I think this still leaves one dedup path open. append_before_enter now re-augments the fingerprint for an existing node, but the repeat path in assembler.rs still clones a node with .to_builder(...).with_before_enter(...) and sends it through generic ensure_node().
For a repeated basic block that carries debug vars, that route still fingerprints only the block/decorator structure, so it can alias a same-op/same-decorator block with different debug vars.
A small repro is:
let block = builder.ensure_block(vec![Operation::Add], Vec::new(), vec![], vec![(0, lhs_var)], vec![], vec![])?;
let rebuilt = builder[block].clone().to_builder(builder.mast_forest()).with_before_enter(vec![before_enter]);
let node = builder.ensure_node(rebuilt)?;After build(), debug_vars_for_node(node) is empty. But the direct path ensure_block(..., vec![(0, lhs_var)], vec![before_enter], ...) keeps the debug var.
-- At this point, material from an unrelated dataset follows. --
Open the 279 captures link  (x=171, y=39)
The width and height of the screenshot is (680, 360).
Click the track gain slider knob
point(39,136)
I think the fix is to make this rebuilt basic-block path use the same debug-var-aware fingerprint and pending-registration flow as ensure_block, instead of only handling it in append_before_enter / append_after_exit. And perhaps adding a regression test that exercises repeat with debug vars.
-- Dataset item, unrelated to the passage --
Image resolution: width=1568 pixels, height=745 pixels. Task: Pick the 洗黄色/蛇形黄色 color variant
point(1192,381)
There was a problem hiding this comment.
wow, nice catch!!! yes, it was not handled.
huitseeker
left a comment
There was a problem hiding this comment.
Besides the issue I pointed to inline, there's a few more gaps. Two nodes with the same ops but different debug vars must not collapse to one node. That rule applies to any node type that can carry debug vars. We should include serialized debug-var data in the dedup key whenever a node has debug vars.
Ideally, I'd see in a test that two basic blocks with the same ops but different vars stay distinct after merge, and that a non-basic-block node with different vars also stays distinct (or better, that a non-basic block node with debug vars is not representable, but that may be much to ask).
Finally, two things we should want to tackle in a posterior PR (because this isn't strictly limited to debug vars):
- metadata from an external placeholder root must not override metadata from the concrete root it points to: If the concrete root has asm-op or debug-var metadata, that concrete metadata should win. Procedure names need the same rule, except that a placeholder name should stay as fallback when the concrete root has no name.
- determinism. If two real roots give different names for the same digest, the result must not depend on merge order. A test should show that merging the same inputs in both orders picks the same final name.
| merged_debug_vars: &mut Vec<(usize, miden_core::mast::DebugVarId)>, | ||
| ) { | ||
| let (matched, rest): (Vec<_>, Vec<_>) = | ||
| core::mem::take(&mut self.pending_debug_var_mappings) |
There was a problem hiding this comment.
This still looks incomplete.
This helper still removes source mappings too early. A block can be merged into a larger block and still stay alive as a root or as a shared node, and in that case the source block still needs its own asm-op and debug-var metadata. The fix is to read the pending mappings for the merged block here, but leave the source mappings in place until the source node is actually removed.
A test should cover that when a small root block is folded into a larger block, the small root still remains in the forest, and both nodes keep the right metadata.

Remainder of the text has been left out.